Aprovamos o projeto de lei na Assembleia Legislativa para registrar o recorte de raça e cor nas pessoas que foram contaminadas pela COVID-19. É extremamente importante que a gente conheça as características daqueles que estão sendo contaminados para que nós possamos apresentar soluções de fato que possam minimizar ou impedir o crescimento da contaminação no nosso estado.

O crescimento tem aumentado principalmente na periferia onde estão a maioria de negros e negras, que são as pessoas  que tem características de comorbidades, que amplia ainda mais a contaminação, porque são pessoas que já tem doenças tropicais como diabetes, hipertensão, anemia falciforme, que complica ainda mais a contaminação por doenças respiratórias. 

São também elas trabalhadoras, informais, que não puderam parar de trabalhar, que também estão nos trabalhos essenciais, como limpeza urbana, como as enfermeiras, como as empregados domésticos, todos esses não puderam ter isolamento social e muito menos têm condições de manter a proteção e insumo para proteção dela e de sua família. 


Deputada estadual Andréia de Jesus, autora do projeto de lei para incluir dados de raça e cor nos números da Covid-19

"População negra tem maior taxa de mortalidade"
Quando a gente vai olhar o perfil étnico da doença a gente vê que a maior parte dos óbitos  se concentra na população negra, que são os pretos e pardos, enquanto que a maior parte das notificações se concentra na população branca. Mas quando você vai considerar a população negra ela está representada, na maior parte, dentro dos óbitos, em relação à notificação. Então é interessante você ver que a população negra tende a ter uma taxa de mortalidade maior do que a população em geral. Isso precisa ser estudado.

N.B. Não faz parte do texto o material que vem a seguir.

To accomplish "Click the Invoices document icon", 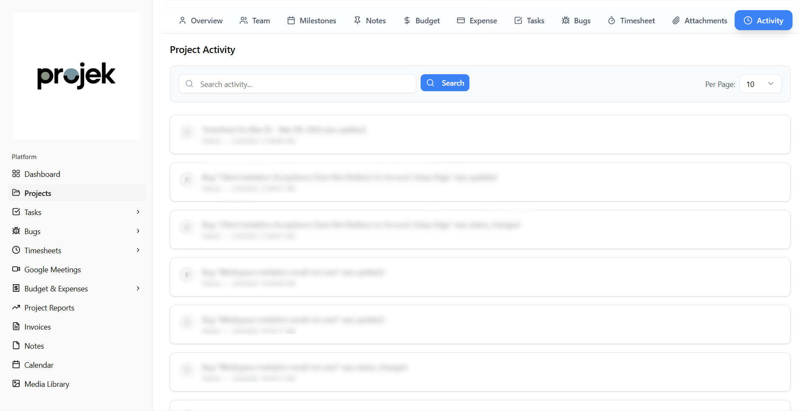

O vírus é “democrático”, qualquer um está potencialmente sujeito a pegar a doença, só que o acesso aos recursos de saúde é que não são iguais; aí você tem uma diferença importante.

Nos Estados Unidos algumas populações, algumas cidades já viram isso, que quase 70% da mortalidade em algumas cidades são na população periférica, população de baixa renda, população de comunidade, de gueto, população negra está  representada em grande parte nesse número.


E se a gente for pensar que quase 70% de população que usa exclusivamente o SUS é população negra, a gente tem um sistema único de saúde que embora seja muito bom, do ponto de vista da concepção e do acesso à saúde, ele tem várias deficiências sobre financiamento, essa população está à mercê de um cuidado inadequado ou deficiente.
Euclides Colaço, médico de família e comunidade e professor da PUC Minas em Poços de Caldas

O que diz o governo de Minas
A assessoria do governador Romeu Zema informou que o projeto de lei, aprovado na ALMG, está em análise.

A Secretaria de Estado de Saúde de Minas Gerais respondeu que todos os sistemas de dados que coletam notificação de casos e óbitos (sistemas do Ministério da Saúde preenchidos pelos municípios) contém o campo de “raça/cor”.

Como esses dados são pouco preenchidos, a secretaria emitiu nota técnica orientando correto preenchimento.

"Especificamente no cenário de pandemia, é muito importante que seja traçado um perfil sociorracial e étnico mais detalhado sobre os impactos da pandemia na população", diz o comunicado da assessoria de imprensa.